◆ Input for this task:
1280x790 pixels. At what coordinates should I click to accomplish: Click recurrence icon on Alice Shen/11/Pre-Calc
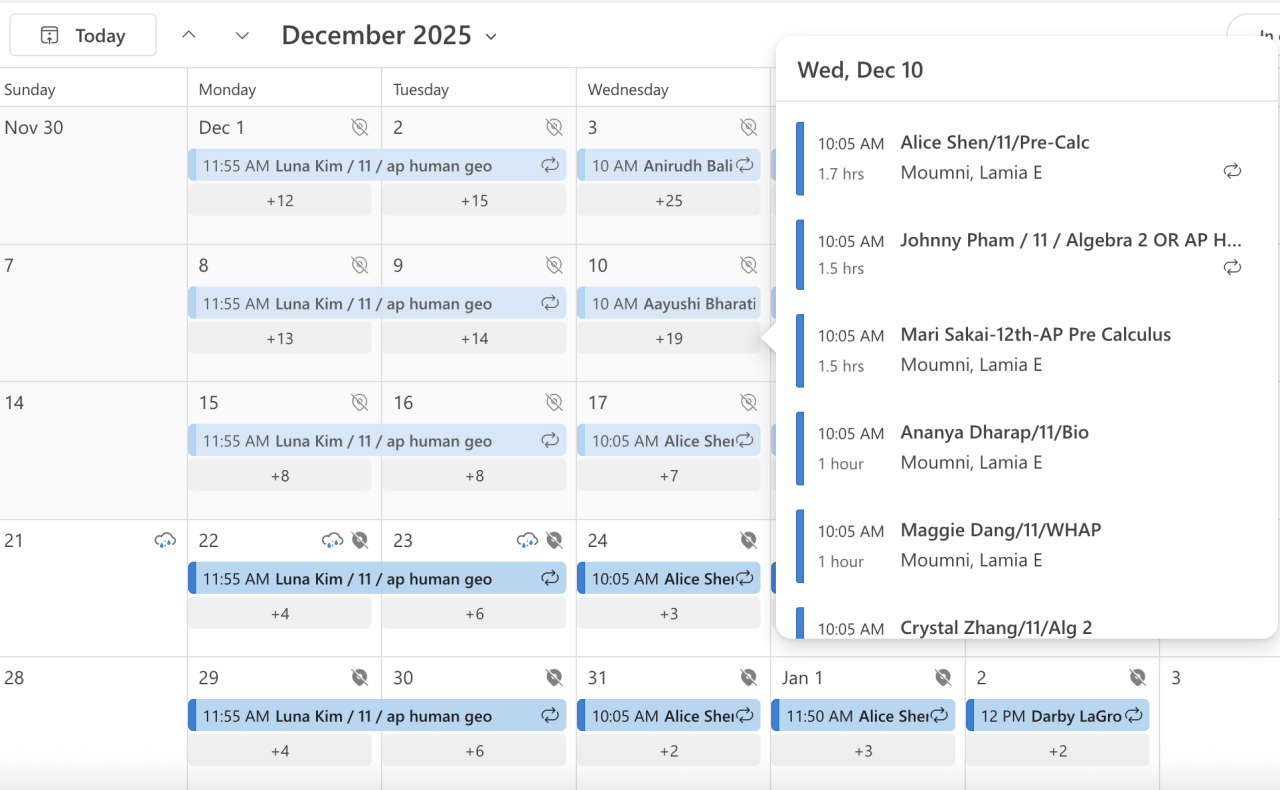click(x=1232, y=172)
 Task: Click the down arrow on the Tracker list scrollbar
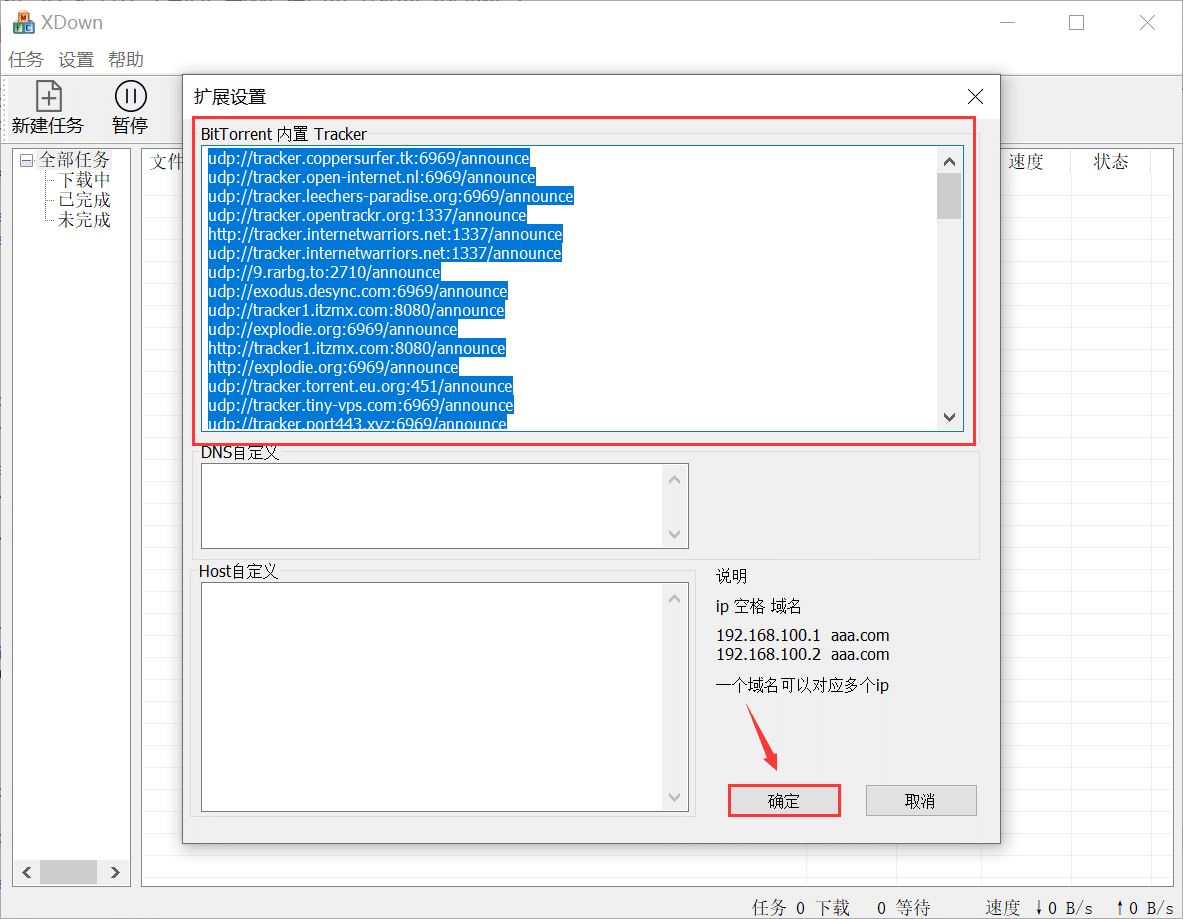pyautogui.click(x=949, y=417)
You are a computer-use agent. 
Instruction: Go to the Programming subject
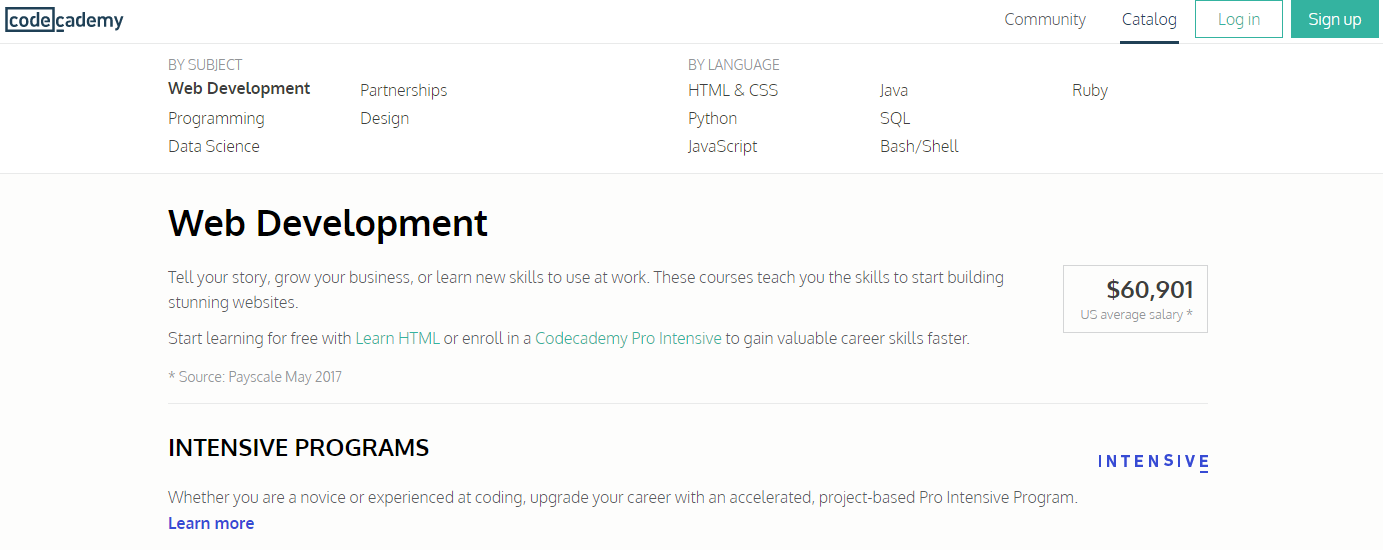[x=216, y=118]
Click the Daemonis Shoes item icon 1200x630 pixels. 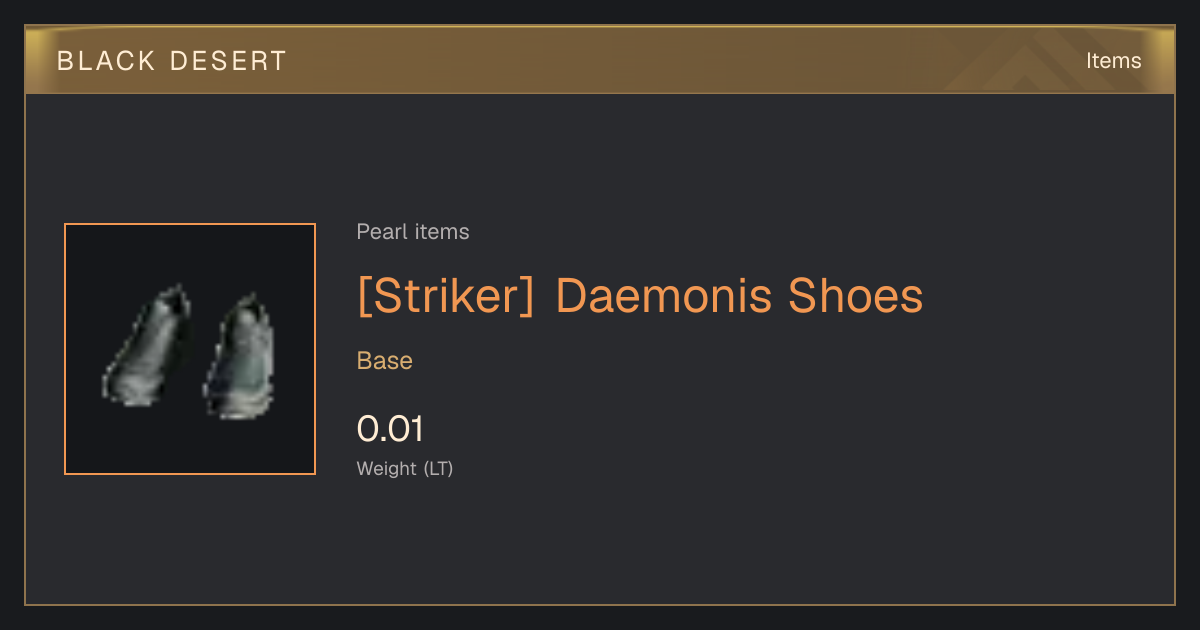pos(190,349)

◆ What is required: Transcribe the entries above exactly, from their first line through the line with "You are a computer-use agent.", and omit all pictures.

◆ Result below:
1280x790 pixels. At what coordinates should I click to accomplish: Click recurrence icon on Alice Shen/11/Pre-Calc
click(x=1232, y=172)
 Task: Click the down arrow on the Tracker list scrollbar
pyautogui.click(x=949, y=417)
You are a computer-use agent. 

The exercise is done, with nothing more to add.